Je n’ai plus la force de t’expliquer. Les vagues s’enchaînent et les contractions ont cela de violent qu’elles ne poussent rien hors de moi, elles me bousculent chaque fois plus près de moi-même, je me cogne contre mon propre corps, me heurte à ses contradictions. Heureusement il me restera toujours le goût de la métamorphose : je me débarrasse de mes peaux comme un serpent, et ces mues sont rouge sang.

Je m’assoupis dans tes bras, cramponnée à ton épaule, roulée en chien de fusil, pressant mes lèvres contre ta nuque pour me distraire, la moitié du corps mitraillée de crampes, obsédée non par la douleur mais par l’idée de ne pas tâcher tes draps. Les garder immaculés.
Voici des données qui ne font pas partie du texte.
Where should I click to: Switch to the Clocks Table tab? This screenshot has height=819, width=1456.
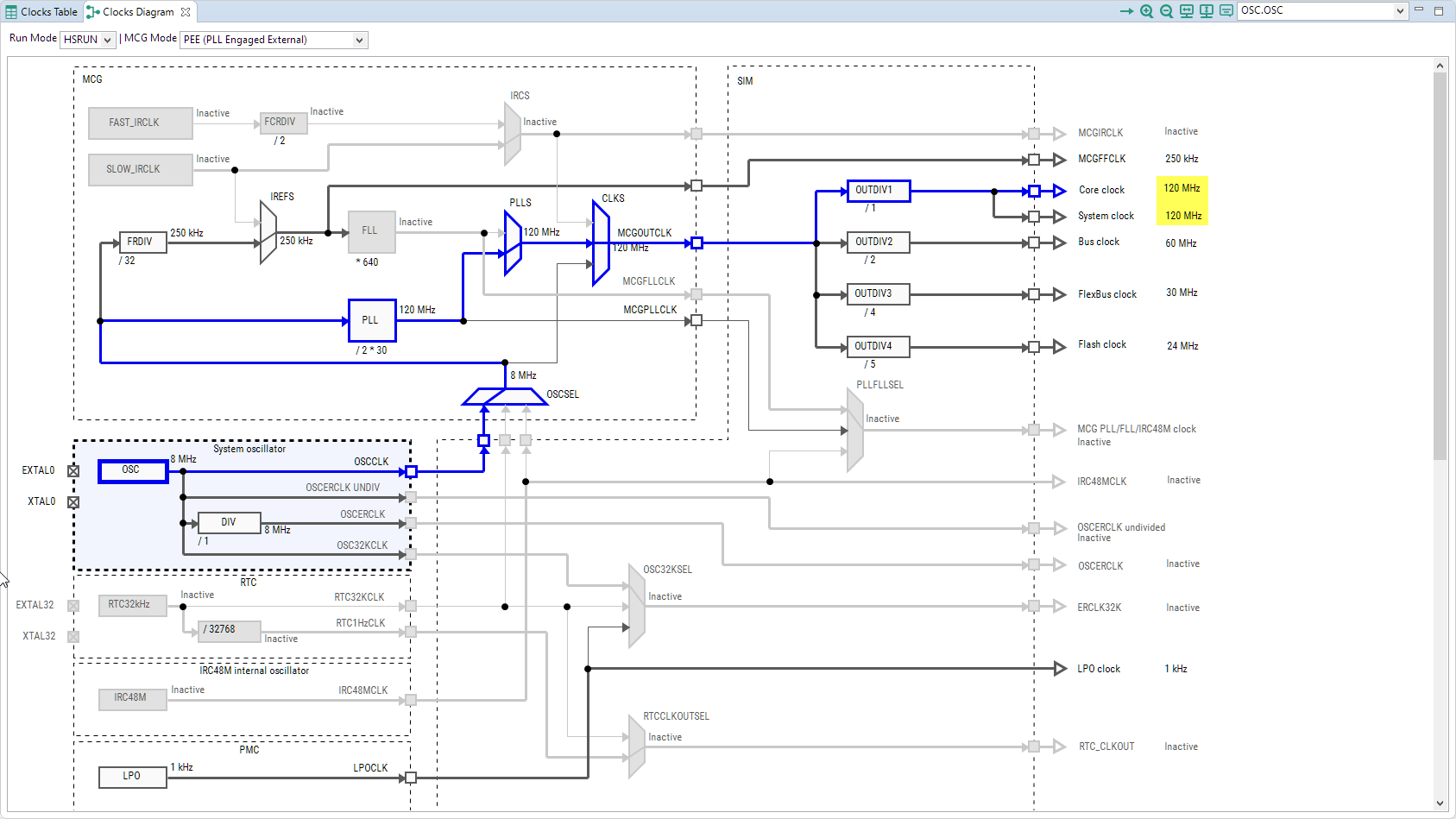41,12
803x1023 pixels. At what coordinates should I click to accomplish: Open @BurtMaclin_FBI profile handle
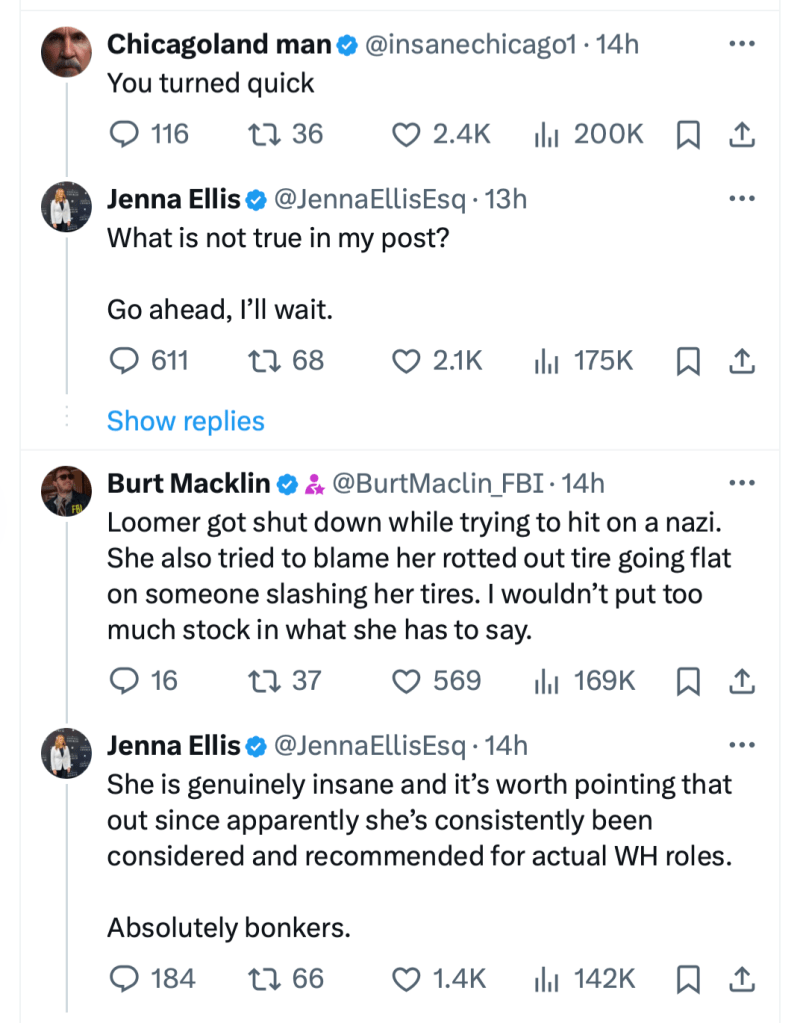coord(437,484)
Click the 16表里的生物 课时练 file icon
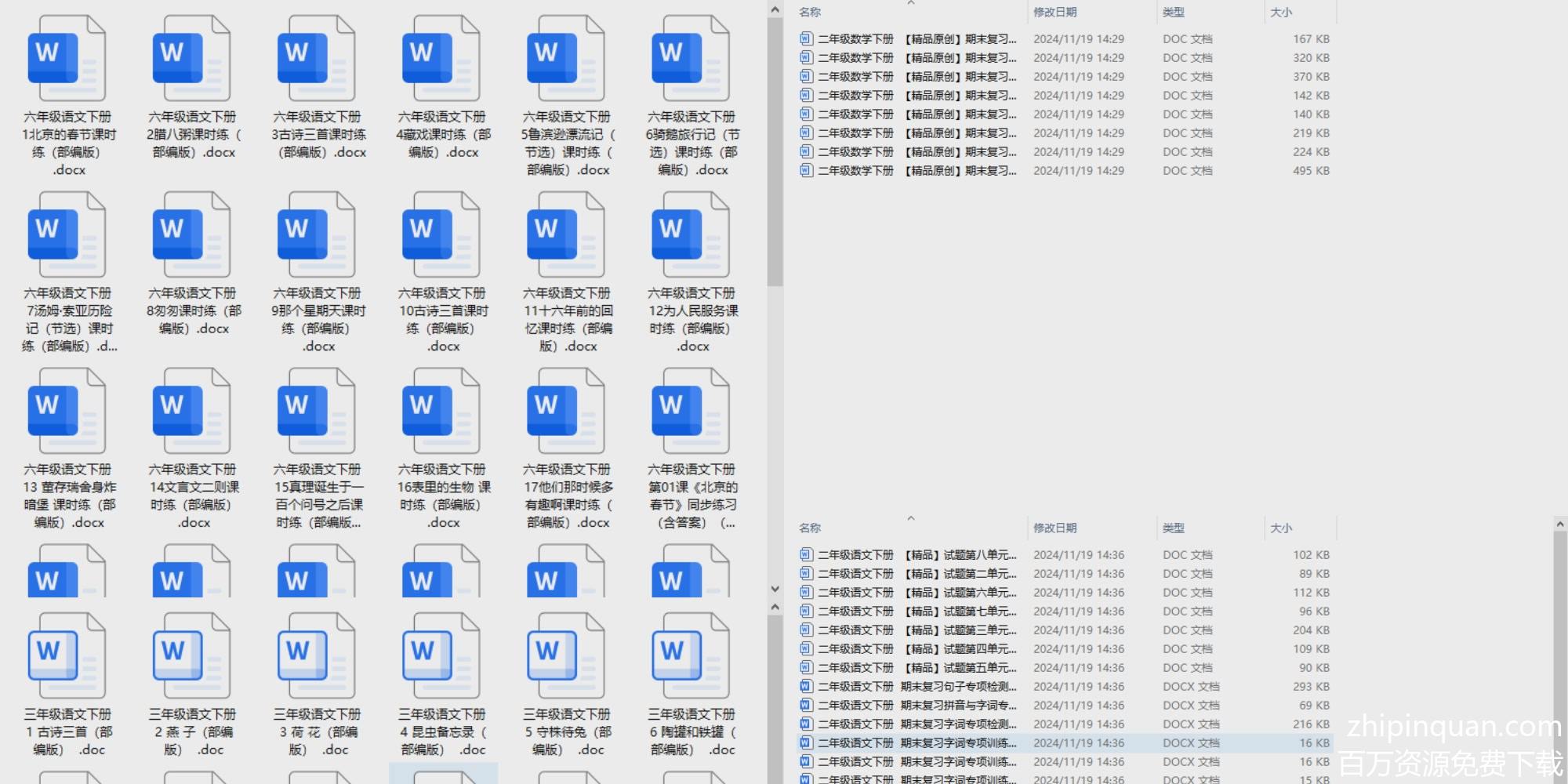This screenshot has width=1568, height=784. 441,412
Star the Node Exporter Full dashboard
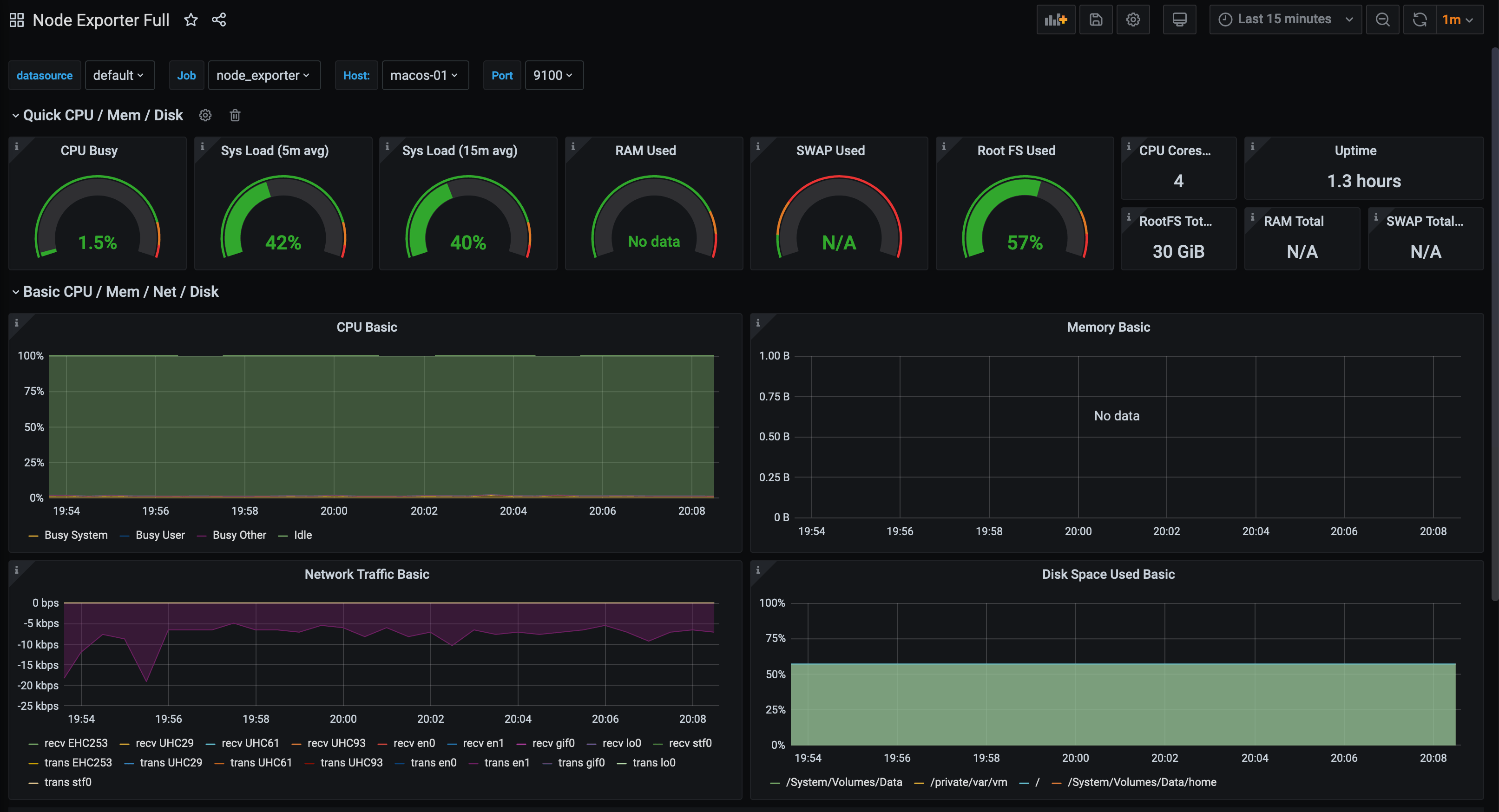This screenshot has height=812, width=1499. [x=191, y=19]
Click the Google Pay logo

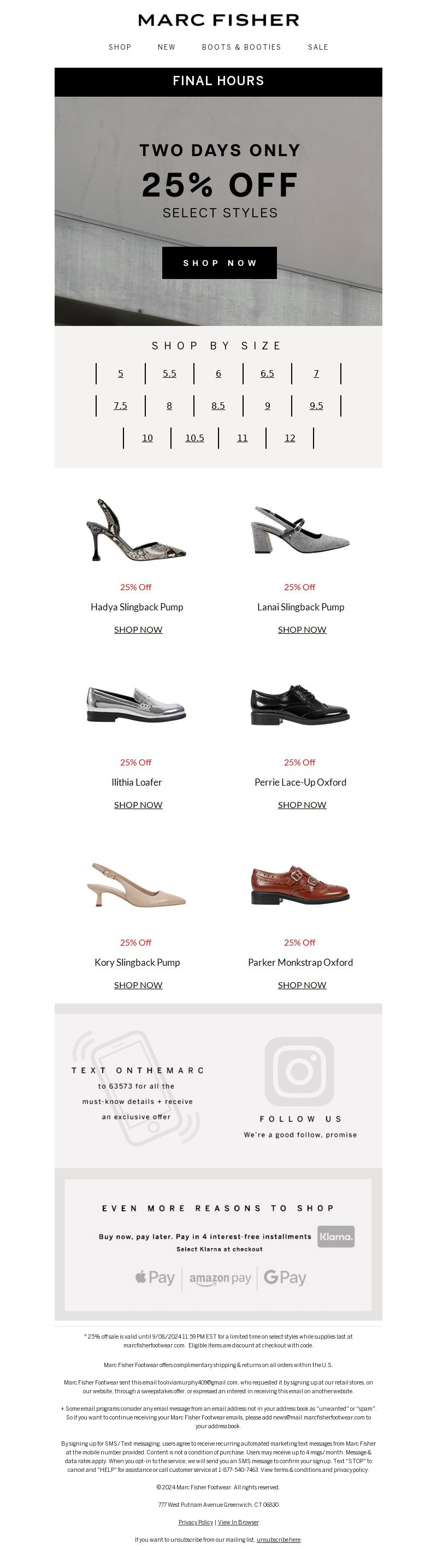[285, 1277]
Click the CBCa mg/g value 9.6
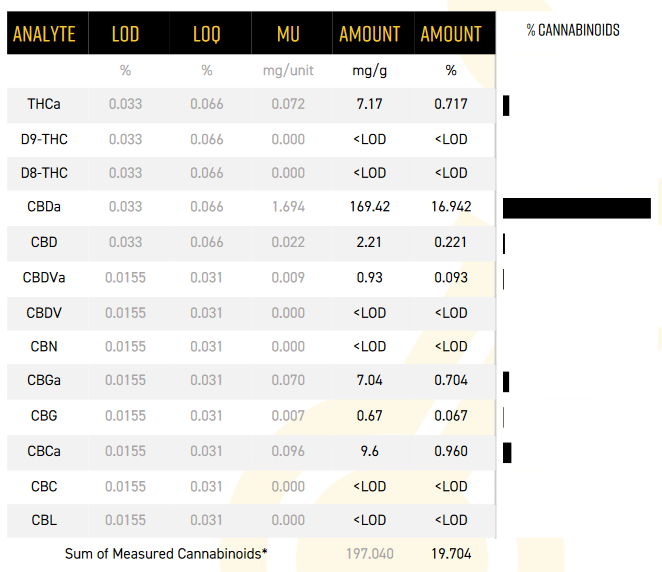Screen dimensions: 662x572 coord(370,451)
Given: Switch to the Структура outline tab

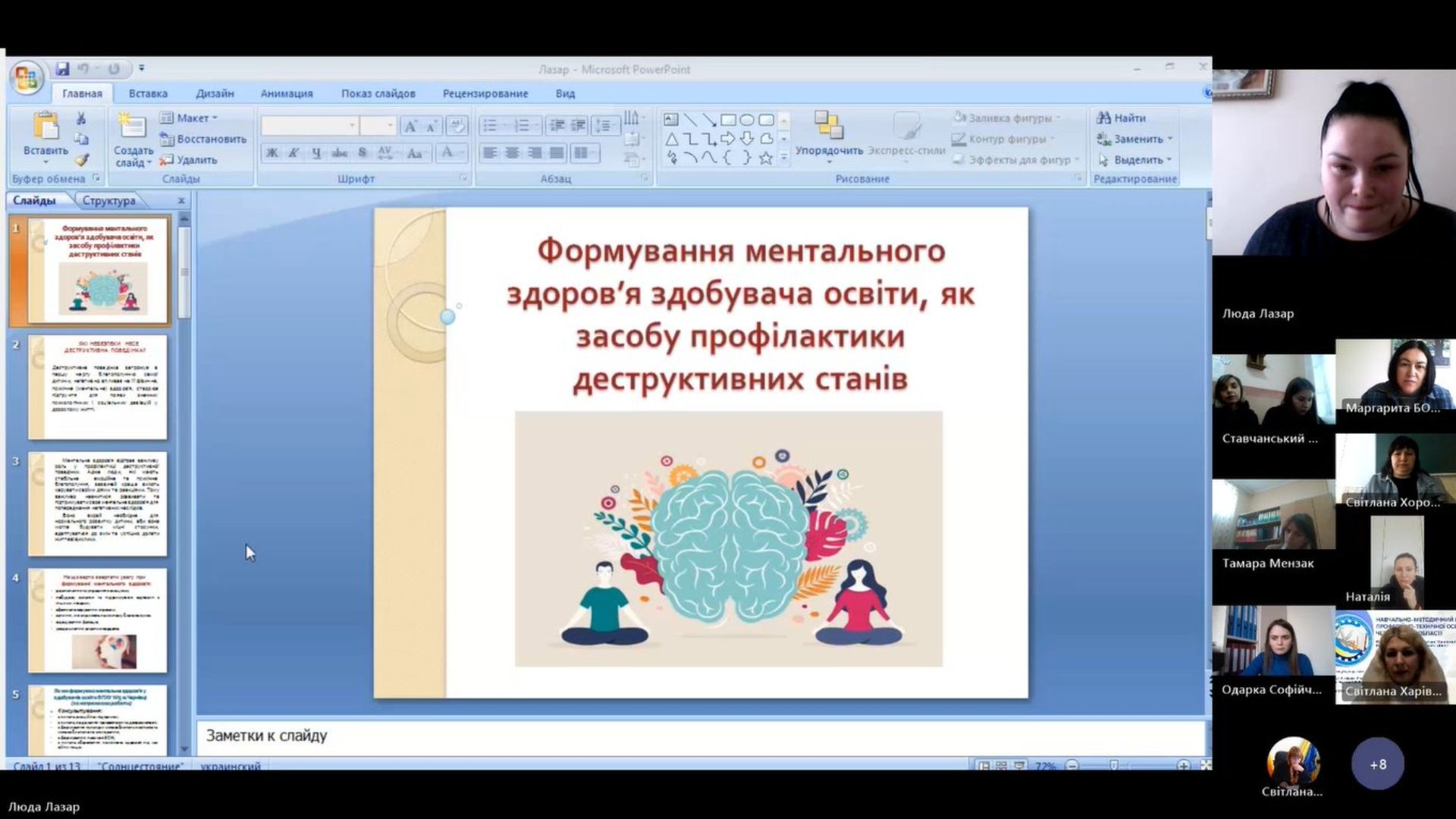Looking at the screenshot, I should tap(108, 201).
Une toile blanche, pour la suite de notre histoire. Tu dois observer mes singeries, voir la main que je passe furtivement toutes les trois minutes sur le drap pour vérifier qu’il reste propre et sec. Tu sembles aussi peu impressionné par l’éventualité du sang que par la factualité de mes seins, répandus sur ton torse.

— Marilyn Monroe, aussi, souffrait terriblement de cette maladie. Ça doit être la maladie des femmes qui font semblant.

Tu m’embrasses et puis tu ajoutes :

— Peut-être que ton corps il en a tout simplement marre.

Et un homme qui vous dit cela, c’est un homme que je désire entièrement. Il fait battre mon cœur et, paradoxalement, interrompt le temps d’une seconde, l’écoulement du sang.